Just because this is a Google interview question doesn't mean you have to pander to the interviewer with a meaningless map-reduce blurb. In fact, the above code will probably get you nowhere, and the interviewer will make you write the proper low-level code, meaning that you will have wasted precious time from your 45 minutes. When you get into Google, then you can talk all you want about map-reduce. But in the meantime, stick to the basics and answer to the intent of the question, which is essentially: what signature to use for identifying anagrams.
I think multiplication of prime number is just myth, as one can't take multiplication as O(1) op.
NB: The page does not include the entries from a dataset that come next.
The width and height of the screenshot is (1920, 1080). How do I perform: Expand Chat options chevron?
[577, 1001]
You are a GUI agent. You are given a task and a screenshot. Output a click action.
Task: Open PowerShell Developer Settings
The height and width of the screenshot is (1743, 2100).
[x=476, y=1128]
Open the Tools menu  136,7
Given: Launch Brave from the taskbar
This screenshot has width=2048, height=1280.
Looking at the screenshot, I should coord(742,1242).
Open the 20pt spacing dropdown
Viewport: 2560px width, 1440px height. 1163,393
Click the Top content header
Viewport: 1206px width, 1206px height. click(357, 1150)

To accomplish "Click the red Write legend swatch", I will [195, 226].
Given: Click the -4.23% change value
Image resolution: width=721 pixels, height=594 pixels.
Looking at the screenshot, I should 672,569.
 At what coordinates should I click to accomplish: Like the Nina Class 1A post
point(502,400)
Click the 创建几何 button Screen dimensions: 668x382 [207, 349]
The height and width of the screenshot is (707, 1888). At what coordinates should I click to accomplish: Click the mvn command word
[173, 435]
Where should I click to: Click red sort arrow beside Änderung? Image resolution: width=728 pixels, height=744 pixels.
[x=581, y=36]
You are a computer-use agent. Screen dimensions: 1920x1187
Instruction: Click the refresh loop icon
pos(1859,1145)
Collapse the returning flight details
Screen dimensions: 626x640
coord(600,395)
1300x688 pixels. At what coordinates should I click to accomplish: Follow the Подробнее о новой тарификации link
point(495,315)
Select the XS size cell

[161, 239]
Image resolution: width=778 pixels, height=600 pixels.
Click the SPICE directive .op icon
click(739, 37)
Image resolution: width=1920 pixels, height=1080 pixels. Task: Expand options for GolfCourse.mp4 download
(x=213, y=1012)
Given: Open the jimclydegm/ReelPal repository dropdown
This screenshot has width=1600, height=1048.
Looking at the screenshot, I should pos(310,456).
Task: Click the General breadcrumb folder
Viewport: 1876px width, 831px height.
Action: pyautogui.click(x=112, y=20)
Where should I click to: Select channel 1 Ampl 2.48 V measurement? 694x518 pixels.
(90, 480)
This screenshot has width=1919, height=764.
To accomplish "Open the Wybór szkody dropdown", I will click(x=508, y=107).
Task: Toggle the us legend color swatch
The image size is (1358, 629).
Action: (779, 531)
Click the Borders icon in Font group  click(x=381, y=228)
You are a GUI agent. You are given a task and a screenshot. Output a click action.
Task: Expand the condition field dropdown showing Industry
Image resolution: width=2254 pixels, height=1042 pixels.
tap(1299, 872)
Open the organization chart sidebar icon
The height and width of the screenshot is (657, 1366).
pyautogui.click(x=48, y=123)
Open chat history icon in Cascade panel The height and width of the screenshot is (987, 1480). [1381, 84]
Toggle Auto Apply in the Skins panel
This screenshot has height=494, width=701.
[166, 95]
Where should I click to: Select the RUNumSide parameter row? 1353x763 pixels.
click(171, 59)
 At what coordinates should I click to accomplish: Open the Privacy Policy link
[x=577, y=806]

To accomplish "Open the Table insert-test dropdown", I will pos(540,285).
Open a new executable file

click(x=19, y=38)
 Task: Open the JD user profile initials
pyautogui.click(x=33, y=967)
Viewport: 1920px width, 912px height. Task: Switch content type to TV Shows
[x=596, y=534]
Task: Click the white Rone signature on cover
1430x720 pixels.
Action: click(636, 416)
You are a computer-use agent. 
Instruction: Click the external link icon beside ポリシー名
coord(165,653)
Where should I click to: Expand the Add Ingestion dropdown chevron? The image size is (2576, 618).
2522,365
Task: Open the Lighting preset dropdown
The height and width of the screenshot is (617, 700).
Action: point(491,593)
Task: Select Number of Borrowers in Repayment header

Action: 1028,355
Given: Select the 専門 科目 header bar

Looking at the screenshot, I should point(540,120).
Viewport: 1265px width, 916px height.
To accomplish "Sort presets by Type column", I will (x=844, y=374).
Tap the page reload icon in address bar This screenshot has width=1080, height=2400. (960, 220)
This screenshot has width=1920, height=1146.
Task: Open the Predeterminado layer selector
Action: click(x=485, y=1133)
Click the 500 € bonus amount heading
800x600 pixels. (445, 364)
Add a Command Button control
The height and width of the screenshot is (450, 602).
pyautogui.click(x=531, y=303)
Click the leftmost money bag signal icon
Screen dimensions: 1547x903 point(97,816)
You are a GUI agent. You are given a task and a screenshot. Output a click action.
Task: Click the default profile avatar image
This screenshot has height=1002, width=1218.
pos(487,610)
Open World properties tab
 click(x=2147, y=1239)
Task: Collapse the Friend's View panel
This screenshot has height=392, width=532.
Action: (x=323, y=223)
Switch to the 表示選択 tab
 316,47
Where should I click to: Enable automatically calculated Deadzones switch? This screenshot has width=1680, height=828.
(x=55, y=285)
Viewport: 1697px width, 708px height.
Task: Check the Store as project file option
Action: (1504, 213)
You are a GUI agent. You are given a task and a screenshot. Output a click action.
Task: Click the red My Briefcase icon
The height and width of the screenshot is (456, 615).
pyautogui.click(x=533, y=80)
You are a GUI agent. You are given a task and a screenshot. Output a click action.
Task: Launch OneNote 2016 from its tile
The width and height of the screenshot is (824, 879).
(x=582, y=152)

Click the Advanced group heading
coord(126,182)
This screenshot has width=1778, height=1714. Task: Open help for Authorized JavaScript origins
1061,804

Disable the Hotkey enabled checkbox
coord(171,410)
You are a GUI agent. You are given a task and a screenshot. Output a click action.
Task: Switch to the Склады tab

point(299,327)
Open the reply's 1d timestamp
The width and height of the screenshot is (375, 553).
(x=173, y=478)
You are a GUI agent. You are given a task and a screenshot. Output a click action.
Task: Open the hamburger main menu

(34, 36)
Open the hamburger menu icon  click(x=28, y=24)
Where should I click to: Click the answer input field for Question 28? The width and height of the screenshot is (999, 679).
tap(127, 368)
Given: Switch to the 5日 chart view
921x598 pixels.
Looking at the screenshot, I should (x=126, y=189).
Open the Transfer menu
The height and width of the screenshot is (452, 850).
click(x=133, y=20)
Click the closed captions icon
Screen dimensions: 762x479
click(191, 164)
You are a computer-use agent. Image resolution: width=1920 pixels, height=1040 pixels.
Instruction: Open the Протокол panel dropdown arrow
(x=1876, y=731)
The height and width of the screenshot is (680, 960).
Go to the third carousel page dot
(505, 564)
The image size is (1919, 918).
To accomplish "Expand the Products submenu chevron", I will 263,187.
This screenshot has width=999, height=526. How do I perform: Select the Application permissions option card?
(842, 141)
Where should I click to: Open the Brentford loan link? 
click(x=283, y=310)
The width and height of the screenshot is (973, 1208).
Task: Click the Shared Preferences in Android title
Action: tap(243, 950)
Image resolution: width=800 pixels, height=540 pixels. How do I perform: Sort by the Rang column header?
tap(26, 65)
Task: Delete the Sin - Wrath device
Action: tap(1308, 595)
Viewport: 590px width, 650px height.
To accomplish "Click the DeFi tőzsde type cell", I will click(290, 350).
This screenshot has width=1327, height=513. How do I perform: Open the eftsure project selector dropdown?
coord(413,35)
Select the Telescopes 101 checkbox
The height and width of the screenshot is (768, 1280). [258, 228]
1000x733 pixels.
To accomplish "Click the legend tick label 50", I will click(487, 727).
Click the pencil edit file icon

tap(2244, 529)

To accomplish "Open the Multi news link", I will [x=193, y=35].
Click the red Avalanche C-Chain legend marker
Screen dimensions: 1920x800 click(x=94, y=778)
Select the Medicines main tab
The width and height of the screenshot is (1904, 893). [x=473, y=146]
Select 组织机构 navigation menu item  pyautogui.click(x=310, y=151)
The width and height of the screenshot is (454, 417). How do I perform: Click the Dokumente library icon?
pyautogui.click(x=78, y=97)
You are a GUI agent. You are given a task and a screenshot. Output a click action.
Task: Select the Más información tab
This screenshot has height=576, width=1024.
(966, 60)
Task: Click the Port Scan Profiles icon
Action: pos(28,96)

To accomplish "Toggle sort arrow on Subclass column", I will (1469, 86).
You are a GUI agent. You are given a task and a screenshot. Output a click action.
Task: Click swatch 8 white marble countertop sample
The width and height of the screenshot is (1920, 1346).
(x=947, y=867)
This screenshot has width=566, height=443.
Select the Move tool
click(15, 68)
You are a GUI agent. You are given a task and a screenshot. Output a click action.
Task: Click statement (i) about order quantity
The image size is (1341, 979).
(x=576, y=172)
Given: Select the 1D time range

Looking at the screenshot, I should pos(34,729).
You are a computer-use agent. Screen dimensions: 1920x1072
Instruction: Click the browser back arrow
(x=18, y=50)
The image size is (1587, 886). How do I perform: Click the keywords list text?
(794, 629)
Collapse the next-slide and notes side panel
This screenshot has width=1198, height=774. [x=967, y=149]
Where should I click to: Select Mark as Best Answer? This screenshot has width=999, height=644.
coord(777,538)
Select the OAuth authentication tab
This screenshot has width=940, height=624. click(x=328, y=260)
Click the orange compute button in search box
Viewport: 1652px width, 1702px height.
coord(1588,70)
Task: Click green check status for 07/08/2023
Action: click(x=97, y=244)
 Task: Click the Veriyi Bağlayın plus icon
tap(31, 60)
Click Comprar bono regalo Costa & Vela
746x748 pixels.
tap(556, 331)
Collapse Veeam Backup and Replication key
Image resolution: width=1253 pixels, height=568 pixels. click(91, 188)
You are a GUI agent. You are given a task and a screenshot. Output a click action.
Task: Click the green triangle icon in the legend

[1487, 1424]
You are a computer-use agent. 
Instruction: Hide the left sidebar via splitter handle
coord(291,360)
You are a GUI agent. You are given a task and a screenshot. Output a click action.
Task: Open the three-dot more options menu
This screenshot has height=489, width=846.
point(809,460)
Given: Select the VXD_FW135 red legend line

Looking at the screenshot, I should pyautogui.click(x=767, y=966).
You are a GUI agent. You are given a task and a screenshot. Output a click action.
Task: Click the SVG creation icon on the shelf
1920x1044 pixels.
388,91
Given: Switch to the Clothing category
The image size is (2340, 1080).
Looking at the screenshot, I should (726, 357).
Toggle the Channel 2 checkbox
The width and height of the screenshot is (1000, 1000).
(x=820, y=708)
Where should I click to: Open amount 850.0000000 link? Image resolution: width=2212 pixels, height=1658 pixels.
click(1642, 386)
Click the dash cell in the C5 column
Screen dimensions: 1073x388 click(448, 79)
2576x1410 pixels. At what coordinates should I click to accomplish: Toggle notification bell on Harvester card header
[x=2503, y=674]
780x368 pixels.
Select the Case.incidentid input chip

O(m^1.8) where m = log(n), n is largest multiplication needed to be done.
To use prime numbers, upper bound on number will be 26*log26~ 32(5bits best case) (26 primes, need to go upto 26*log26).
You can take any operation you want as the basic unit for evaluating complexity, as long as it makes sense for the situation you are trying to shed light on. These days people don't usually distinguish mult-op from other arithmetic operations performed by the CPU, there just isn't a whole lot of difference. In the past it made sense to do so (e.g. on Intel 286s) when division and multiplication took up many more cycles. But what matters still is distinguishing between big number multiplication and big number addition. The former is way more expensive, so you'd want to count those two separately.
And just a reminder that 64-bit CPUs are common today, so your 32-bit estimate is a bit conservative.
Generation of key:
Given size of alphabet is 26.
Take a "int" and and use only 26 bits
Ex. If lets say word is "aba"
sets bit for
'a' -> set first bit in key,
'b' -> set second bit in key
..
It would gernate a unique key, and in case of anagrams keys would collide
How about sorting it twice ....
Initially sort all the words .. Hence in k*n lg n time you have sorted everything .. and then after that sort these lists again ... Hence the words which are anagrams will automatically come together ...
For the second part .. sorting will just require k pointers which can be moved forward ...
For each of the k pointers which match we then have to recursively minimize the set... and keep on partitioning ...
Any comments, flaws?
First of all, the question is still not clear to me, I am guessing that it's this:
Given a set of k words, each of size n, find sets of anagrams in that set.
The algorithm for this seems straightforward:
(1) Rearrange the characters in each word alphabetically; e.g. "never" --> "eenrv". Running time O(k * n * lg n) which for small n is really just O(k). You should keep the original words so that later you can reproduce them.
(2) Sort the rearranged words -- using radix sort, this can be done in O(n*k) = O(k) for small n.
(3) Find sets of identical (rearranged) words. O(k * n) = O(k).
(4) Output the original words for each identical set O(k * n) = O(k).
Total running time is O(k) (assuming that n <= c for some small constant c).
There are two solutions that i can think of..
- Anon September 07, 2010i) O(nlogn) - Sort each word alphabetically and store them in a hash table with key being the sorted word and value being the frequency.
ii) O(n) - Tag each alphabets with the first 26 primes. For each letter in each word take the product of its corresponding prime. Store the final product along with the frequency as the key and value respectively in a hash table.